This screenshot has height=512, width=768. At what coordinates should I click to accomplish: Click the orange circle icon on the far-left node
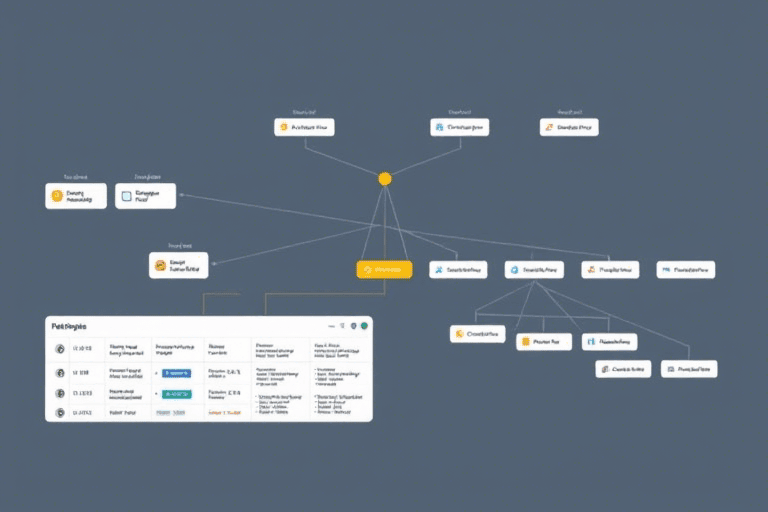point(56,196)
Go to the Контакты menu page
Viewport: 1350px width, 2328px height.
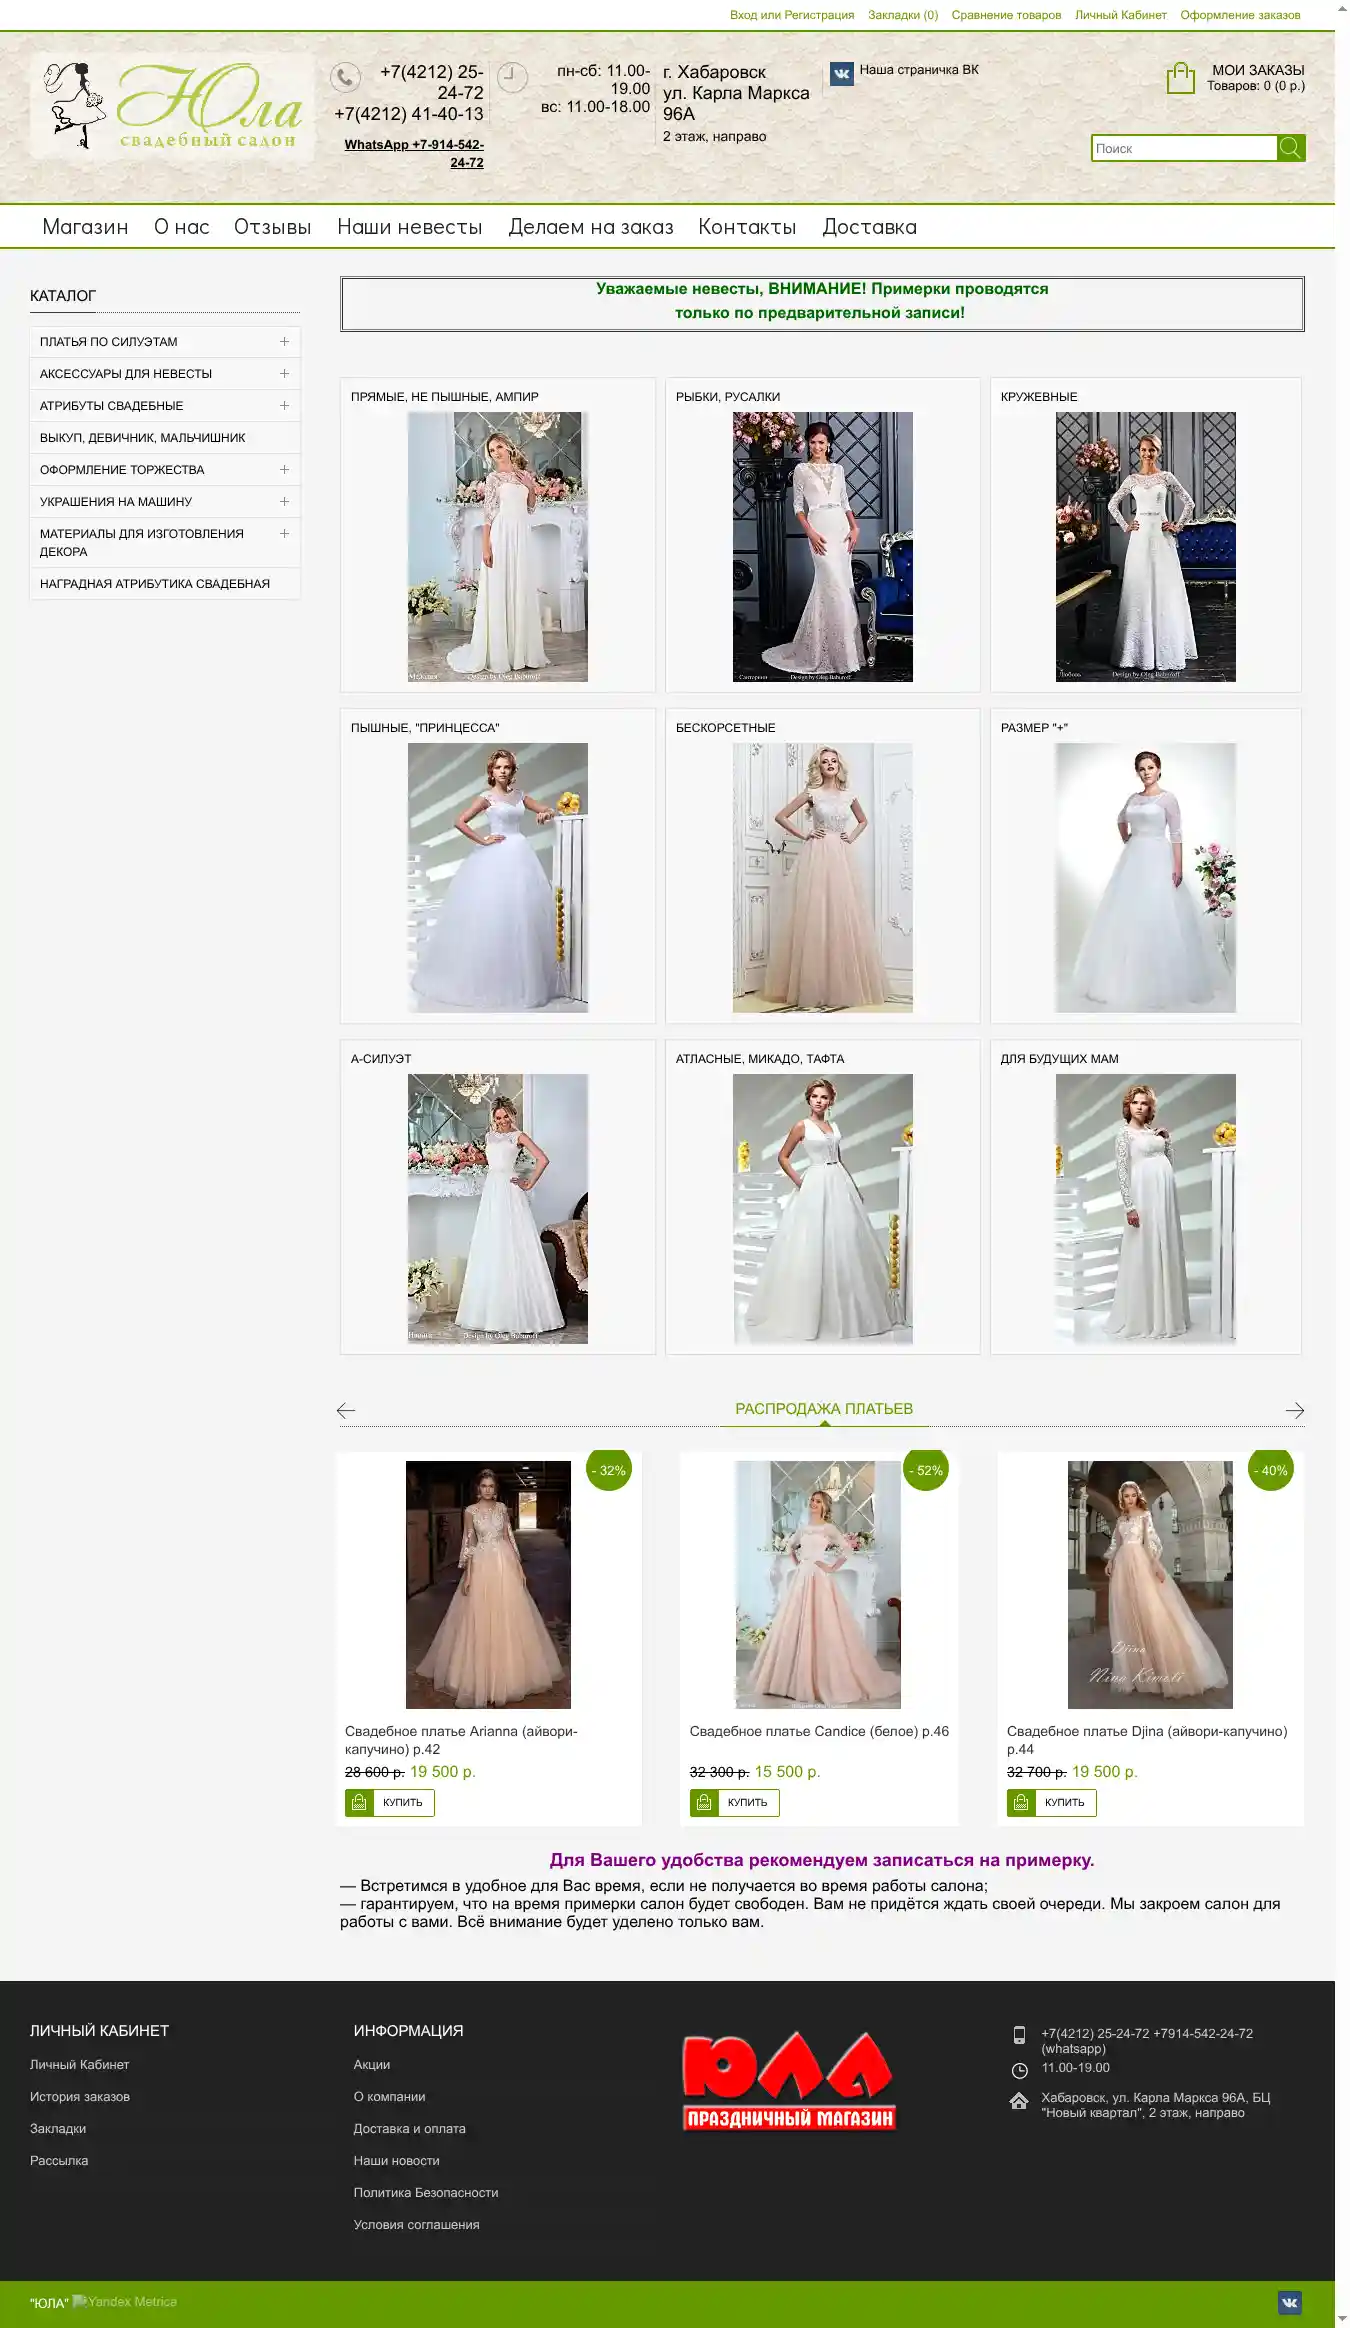pos(746,227)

» **About this exercise**
The result should be an exact retyped version of all the entries above, containing no pictures.

» **Response**
This screenshot has height=512, width=768. At what coordinates should I click to accomplish: Click the orange circle icon on the far-left node
point(56,196)
Go to the Контакты menu page
Viewport: 1350px width, 2328px height.
pos(746,227)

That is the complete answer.